The United States has used the same billing and coinage system for many centuries; however, due to the COVID pandemic and national coin shortage occurring simultaneously, economists and average consumers are wondering just how necessary some of these coins are.
Is it time for the penny to no longer be produced?
The U.S. mint, which is responsible for the production of coins, found themselves adversely affected by the COVID-19 pandemic just as many other businesses were.
According to USA Today, staffing at the mint has decreased, which many believe to have contributed to the coin shortage.
While this perspective does have some truth to it, according to the Federal Reserve’s website, “[b]usiness and bank closures associated with the COVID-19 pandemic have significantly disrupted the supply chain and normal circulation patterns for U.S. coins.
“While there is an adequate overall amount of coins in the economy, the slowed pace of circulation has reduced available inventories in some areas of the country.”
In other words, the coin shortage is not a result of the decreased employment within the mint, but rather caused by decreased employment from many entities that makes for less efficient business.
The Federal Reserve also stated on its website that, “[t]he Federal Reserve is working with the U.S. Mint and others in the industry on solutions. As a first step, a temporary cap was imposed on the orders depository institutions place for coins with the Federal Reserve to ensure that the current supply is fairly distributed.
“In addition, a U.S. Coin Task Force was formed to identify, implement, and promote actions to address disruptions to coin circulation.”
The website continues saying, “[s]ince mid-June, the U.S. Mint has been operating at full production capacity, minting almost 1.6 billion coins in June and is on track to mint 1.65 billion coins per month for the remainder of the year.
“As the economy recovers and businesses reopen, more coins will flow back into retail and banking channels and eventually into the Federal Reserve, which should allow for the rebuilding of coin inventories.”
While the US mint is on the path to financial recovery, the coin shortage did bring more attention than ever to the movement to discontinue the penny.
According to usmint.gov, it costs $0.0168 to produce a singular penny, or almost double its monetary value.
In addition to the production costs, according to retirethepenny.org, “[. . .] Walgreens and the National Association of Convenience Stores [found that] using pennies wastes 120 million hours of time per year in cash transactions with customers and retailers. While ousting a part of American economic tradition seems ill-advised, the United States would not be the first country to get rid of their smallest coin unit.”
According to retirethepenny.org, “The US would join a growing list of post-industrial countries that have eliminated the penny including Canada, Denmark, Australia, and Ireland.

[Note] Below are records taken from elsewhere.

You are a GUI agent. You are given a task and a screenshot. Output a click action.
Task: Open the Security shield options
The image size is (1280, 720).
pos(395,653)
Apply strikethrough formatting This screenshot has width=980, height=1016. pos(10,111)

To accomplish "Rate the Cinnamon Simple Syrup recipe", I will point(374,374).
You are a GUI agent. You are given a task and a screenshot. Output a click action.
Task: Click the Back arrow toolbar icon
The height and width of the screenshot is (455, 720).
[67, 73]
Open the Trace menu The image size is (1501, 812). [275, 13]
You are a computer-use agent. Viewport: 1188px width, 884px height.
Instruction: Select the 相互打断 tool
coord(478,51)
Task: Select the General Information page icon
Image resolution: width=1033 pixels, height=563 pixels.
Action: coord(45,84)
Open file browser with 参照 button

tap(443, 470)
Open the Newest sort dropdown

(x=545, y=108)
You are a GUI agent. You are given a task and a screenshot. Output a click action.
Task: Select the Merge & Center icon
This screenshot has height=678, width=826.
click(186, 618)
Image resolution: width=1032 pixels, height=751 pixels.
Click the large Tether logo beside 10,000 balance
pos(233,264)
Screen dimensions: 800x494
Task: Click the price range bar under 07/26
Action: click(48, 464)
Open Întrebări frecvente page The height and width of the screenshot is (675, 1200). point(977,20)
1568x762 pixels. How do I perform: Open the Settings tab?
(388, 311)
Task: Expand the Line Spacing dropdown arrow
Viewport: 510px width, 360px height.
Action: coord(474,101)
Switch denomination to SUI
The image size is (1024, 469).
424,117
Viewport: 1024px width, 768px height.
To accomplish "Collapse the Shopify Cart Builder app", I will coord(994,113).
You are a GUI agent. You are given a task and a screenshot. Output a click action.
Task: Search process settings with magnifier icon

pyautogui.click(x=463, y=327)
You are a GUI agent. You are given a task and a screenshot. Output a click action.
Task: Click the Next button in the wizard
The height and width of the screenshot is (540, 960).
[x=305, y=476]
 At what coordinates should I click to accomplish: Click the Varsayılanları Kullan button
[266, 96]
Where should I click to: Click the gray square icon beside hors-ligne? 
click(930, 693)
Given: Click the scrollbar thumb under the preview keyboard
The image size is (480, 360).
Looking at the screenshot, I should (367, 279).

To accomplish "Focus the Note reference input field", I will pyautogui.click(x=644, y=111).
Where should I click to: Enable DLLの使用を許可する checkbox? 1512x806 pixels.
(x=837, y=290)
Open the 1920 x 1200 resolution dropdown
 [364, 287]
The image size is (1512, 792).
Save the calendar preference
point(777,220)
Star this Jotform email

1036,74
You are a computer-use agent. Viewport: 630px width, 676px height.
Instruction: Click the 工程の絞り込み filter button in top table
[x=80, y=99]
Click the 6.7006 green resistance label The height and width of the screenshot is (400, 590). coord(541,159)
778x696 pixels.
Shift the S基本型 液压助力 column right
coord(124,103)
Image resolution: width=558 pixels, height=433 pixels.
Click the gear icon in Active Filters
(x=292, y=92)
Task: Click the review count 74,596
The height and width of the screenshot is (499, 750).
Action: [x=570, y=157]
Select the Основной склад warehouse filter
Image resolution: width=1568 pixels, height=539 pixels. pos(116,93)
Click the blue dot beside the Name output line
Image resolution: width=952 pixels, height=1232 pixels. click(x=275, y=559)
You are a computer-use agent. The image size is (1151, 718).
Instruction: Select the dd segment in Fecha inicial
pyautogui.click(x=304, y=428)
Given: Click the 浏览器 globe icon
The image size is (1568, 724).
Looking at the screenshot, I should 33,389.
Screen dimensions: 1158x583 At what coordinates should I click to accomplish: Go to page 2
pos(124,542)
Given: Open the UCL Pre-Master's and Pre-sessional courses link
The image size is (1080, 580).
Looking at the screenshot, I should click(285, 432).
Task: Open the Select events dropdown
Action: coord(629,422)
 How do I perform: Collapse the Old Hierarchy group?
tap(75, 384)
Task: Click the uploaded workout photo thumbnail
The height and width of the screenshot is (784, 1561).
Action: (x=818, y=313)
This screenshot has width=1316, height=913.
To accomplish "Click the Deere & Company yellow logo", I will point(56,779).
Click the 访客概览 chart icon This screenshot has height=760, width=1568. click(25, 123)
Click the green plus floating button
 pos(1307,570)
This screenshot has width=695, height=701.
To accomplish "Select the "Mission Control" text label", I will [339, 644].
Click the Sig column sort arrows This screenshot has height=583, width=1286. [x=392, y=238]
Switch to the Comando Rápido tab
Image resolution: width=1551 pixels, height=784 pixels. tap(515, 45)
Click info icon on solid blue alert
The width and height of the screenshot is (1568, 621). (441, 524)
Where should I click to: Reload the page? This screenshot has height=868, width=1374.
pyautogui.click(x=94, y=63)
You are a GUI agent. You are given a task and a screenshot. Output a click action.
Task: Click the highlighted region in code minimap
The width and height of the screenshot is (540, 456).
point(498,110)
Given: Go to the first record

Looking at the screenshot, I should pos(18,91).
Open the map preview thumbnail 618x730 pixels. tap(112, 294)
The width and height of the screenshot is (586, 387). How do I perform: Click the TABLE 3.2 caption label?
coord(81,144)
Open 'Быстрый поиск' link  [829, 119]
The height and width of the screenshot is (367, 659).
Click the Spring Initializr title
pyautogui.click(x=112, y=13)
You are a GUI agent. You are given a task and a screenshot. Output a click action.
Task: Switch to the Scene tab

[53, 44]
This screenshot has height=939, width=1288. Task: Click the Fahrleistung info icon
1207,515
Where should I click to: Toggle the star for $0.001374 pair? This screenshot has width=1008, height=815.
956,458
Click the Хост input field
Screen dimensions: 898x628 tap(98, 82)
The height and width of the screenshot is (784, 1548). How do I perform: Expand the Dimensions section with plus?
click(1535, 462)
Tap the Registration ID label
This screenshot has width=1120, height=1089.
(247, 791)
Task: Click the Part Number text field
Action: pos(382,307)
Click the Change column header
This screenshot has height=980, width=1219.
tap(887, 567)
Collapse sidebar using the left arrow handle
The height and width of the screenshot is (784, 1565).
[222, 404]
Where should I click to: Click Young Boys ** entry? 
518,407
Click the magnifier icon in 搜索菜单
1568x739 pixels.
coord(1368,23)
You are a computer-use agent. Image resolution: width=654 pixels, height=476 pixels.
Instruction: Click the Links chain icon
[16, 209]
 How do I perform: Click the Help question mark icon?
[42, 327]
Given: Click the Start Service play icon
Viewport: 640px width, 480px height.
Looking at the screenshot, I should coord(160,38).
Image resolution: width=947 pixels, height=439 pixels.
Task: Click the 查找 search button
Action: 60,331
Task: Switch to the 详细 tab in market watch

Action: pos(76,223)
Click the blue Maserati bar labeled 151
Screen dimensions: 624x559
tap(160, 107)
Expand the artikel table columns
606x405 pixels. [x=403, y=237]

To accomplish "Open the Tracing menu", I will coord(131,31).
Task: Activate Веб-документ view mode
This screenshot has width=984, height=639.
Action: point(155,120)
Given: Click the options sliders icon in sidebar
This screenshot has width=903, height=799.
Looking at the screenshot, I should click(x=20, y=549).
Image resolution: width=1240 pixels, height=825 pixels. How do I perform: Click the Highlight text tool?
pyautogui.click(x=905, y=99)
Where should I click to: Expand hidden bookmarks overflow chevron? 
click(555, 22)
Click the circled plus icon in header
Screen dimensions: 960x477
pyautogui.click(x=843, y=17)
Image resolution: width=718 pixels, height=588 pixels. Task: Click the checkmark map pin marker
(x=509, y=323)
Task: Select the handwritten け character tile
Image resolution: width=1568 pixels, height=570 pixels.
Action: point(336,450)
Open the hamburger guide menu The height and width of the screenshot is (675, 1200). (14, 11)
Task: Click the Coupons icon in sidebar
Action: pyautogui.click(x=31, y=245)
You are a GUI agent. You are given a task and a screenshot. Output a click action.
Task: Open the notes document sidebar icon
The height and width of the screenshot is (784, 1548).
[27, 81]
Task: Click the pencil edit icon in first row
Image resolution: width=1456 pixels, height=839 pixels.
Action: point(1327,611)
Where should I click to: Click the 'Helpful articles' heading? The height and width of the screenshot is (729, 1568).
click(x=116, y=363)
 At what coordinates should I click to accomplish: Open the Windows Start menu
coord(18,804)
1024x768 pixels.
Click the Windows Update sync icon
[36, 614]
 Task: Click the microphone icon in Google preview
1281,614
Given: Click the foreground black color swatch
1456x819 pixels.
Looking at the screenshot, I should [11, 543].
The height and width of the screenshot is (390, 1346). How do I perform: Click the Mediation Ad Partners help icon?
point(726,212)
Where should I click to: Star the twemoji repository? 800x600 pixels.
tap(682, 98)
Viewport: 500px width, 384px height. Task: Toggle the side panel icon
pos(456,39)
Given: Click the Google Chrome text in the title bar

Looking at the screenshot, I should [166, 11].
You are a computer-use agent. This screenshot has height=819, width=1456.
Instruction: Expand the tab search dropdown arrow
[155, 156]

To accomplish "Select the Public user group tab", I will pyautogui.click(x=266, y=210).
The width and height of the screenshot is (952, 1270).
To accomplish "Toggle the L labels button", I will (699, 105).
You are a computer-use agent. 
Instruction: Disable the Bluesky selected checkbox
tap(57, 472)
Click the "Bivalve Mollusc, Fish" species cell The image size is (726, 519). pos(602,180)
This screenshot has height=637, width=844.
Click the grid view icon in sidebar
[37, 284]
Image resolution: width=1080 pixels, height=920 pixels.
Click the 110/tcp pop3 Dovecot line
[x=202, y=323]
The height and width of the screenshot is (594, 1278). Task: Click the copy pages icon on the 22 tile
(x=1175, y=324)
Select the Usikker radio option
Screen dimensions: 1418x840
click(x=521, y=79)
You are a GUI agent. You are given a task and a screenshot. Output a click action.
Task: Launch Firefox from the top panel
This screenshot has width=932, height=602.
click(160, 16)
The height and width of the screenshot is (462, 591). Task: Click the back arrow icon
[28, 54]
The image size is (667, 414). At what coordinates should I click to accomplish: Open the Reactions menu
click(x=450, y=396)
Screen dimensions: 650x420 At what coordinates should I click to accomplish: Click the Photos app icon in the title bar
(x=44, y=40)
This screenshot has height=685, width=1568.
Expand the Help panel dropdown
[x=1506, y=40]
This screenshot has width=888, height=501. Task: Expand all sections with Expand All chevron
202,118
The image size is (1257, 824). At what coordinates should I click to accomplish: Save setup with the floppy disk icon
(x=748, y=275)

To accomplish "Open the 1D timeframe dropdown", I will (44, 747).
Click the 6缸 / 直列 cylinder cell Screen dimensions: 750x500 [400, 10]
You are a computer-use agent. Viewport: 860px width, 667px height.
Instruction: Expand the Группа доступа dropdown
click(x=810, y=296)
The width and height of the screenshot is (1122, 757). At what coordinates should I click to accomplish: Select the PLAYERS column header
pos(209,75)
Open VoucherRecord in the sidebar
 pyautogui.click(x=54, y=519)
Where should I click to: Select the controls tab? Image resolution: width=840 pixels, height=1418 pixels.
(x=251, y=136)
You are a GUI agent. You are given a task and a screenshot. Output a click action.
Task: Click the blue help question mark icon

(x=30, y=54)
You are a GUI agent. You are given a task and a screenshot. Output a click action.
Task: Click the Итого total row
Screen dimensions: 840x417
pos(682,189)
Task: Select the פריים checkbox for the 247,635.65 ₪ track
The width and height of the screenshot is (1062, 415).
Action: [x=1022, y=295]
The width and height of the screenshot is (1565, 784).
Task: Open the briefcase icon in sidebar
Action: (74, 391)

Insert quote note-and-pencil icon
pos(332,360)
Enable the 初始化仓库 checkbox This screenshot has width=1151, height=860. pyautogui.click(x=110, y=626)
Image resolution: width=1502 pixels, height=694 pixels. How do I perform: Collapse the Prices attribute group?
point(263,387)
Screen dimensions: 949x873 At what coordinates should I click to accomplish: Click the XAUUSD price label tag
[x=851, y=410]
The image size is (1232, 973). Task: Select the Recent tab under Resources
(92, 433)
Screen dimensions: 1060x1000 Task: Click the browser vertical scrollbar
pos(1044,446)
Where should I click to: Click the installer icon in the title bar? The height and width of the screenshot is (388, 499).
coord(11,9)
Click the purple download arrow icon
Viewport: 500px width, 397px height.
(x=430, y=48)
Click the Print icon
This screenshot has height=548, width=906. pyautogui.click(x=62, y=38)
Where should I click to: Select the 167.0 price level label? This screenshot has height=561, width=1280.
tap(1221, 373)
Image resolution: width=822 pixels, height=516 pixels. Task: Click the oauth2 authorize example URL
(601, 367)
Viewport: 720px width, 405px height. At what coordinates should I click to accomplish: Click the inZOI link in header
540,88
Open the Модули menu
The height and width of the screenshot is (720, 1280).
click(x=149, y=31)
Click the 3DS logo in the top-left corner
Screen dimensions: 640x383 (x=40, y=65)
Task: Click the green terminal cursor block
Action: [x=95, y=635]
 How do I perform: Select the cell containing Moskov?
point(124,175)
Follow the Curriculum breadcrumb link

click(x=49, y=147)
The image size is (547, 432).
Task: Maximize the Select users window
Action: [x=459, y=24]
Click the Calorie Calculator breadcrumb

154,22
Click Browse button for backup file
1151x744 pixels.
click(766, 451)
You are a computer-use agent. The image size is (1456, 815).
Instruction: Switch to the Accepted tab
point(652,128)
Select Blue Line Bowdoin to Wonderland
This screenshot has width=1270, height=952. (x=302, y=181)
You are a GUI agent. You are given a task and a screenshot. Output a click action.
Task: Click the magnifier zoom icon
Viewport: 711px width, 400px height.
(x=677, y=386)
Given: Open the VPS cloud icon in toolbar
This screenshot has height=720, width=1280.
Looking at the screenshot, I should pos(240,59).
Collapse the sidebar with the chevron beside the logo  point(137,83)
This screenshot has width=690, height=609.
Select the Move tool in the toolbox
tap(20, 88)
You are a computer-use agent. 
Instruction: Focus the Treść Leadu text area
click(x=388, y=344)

The United States Department of Defense discontinued use of the penny at all overseas military bases more than 30 years ago.”
Military bases overseas now round up to the nearest nickel at base-exchange stores.
One country that ceased production of their version of the penny was Canada back in 2012.
According to the Canadian Mint’s website, mint.ca, “[t]he decision to phase out the penny was due to its excessive and rising cost of production relative to face value, the increased accumulation of pennies by Canadians in their households, environmental considerations, and the significant handling costs the penny imposes on retailers, financial institutions and the economy in general. The estimated savings for taxpayers from phasing out the penny is $11 million a year.”
It is important to note that the phasing out of the penny does not affect electronic transactions, only cash and coin based purchases.
Mint.ca also stated, “pennies can still be used in cash transactions indefinitely with businesses that choose to accept them,” meaning that while the pennies ceased to be produced, their value will still remain.
While Canada has proved successful without the use of the penny, many are still questioning the possible ramifications for the United States and its monetary circulation.
When asked about the possible effects on U.S. consumers, Dr. Craig Walker, Wheeler Professor of Economics at Oklahoma Baptist University said “[e]liminating production and use of the penny would have almost no effect on the U.S. financial system.
“The handling of currency is a cost to the financial system. In dollar-value terms, most transactions in financial markets are electronic so elimination of the penny would have no effect on those transactions.”
Walker continued, “[t]here are a large number of transactions that involve the use of coins or currency but the total value of those transactions is relatively small compared to the total value of all the transactions in the financial system.
“With no pennies, the coin and currency transactions would cost less for the financial system to process with little to no negative effect on consumers.”
In terms of other benefits, Walker also said that, “If [the United States’] eliminate[s] the usage of the penny [. . . consumers] would be able to round down half the time.” And while there are “transaction fees and infrastructure costs associated with cashless transactions,” it would ultimately lead to a decrease in theft and an increase in convenience for most people.
While this seems to be in the best interest of most consumers, Walker does acknowledge the fact that groups with a lower purchasing power could be more negatively affected by the discontinuance of the penny.
“As with many changes like this, the distribution of the costs and benefits of the reduced use of coin and currency would be unequal. High and middle-income households already use relatively little cash.
Low-income households often do not have banking relationships so they rely on cash transactions and might face higher costs as the acceptance of cash decreases,” Walker said.